Re: Spark caching questions

2014-09-10 Thread Mayur Rustagi
Cached RDD do not survive SparkContext deletion (they are scoped on a per
sparkcontext basis).
I am not sure what you mean by disk based cache eviction, if you cache more
RDD than disk space the result will not be very pretty :)

Mayur Rustagi
Ph: +1 (760) 203 3257
http://www.sigmoidanalytics.com
@mayur_rustagi https://twitter.com/mayur_rustagi


On Wed, Sep 10, 2014 at 4:43 AM, Vladimir Rodionov 
vrodio...@splicemachine.com wrote:

 Hi, users

 1. Disk based cache eviction policy? The same LRU?

 2. What is the scope of a cached RDD? Does it survive application? What
 happen if I run Java app next time? Will RRD be created or read from cache?

 If , answer is YES, then ...


 3. Is there are any way to invalidate cached RDD automatically? RDD
 partitions? Some API kind of : RDD.isValid()?

 4. HadoopRDD InputFormat - based. Some partitions (splits) may become
 invalid in cache. Can we reload only those partitions? Into cache?

 -Vladimir



Spark caching questions

2014-09-09 Thread Vladimir Rodionov
Hi, users

1. Disk based cache eviction policy? The same LRU?

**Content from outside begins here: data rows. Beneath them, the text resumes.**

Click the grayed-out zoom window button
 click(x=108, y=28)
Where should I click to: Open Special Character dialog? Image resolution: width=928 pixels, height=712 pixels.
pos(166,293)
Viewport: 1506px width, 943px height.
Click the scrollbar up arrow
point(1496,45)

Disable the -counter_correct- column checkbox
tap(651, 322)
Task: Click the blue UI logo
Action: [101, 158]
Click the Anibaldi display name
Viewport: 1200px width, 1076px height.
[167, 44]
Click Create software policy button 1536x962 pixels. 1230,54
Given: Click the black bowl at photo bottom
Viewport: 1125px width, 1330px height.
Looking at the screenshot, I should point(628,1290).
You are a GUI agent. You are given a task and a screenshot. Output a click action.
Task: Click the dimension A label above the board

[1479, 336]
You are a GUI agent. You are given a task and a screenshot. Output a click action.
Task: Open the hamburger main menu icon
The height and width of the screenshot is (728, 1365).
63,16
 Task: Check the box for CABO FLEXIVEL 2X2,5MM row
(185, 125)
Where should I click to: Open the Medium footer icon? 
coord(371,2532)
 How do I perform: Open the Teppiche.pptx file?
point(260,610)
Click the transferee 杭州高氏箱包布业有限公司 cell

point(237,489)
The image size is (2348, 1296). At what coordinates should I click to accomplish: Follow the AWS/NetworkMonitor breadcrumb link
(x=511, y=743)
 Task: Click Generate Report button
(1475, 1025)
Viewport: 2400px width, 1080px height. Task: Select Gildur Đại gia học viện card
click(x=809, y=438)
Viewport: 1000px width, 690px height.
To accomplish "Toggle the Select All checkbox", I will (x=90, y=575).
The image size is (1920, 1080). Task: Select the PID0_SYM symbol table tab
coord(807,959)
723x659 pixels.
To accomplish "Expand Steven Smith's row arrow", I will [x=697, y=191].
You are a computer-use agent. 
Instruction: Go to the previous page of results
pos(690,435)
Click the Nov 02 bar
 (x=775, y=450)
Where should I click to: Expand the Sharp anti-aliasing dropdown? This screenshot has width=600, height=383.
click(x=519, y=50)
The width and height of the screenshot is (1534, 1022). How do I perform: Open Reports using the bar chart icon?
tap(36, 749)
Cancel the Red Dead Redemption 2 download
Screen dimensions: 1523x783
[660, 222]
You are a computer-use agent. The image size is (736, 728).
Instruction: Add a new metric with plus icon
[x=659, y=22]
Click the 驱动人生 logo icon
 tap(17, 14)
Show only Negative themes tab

2. What is the scope of a cached RDD? Does it survive application? What
happen if I run Java app next time? Will RRD be created or read from cache?

If , answer is YES, then ...


3. Is there are any way to invalidate cached RDD automatically? RDD
partitions? Some API kind of : RDD.isValid()?

4. HadoopRDD InputFormat - based. Some partitions (splits) may become
invalid in cache. Can we reload only those partitions? Into cache?

-Vladimir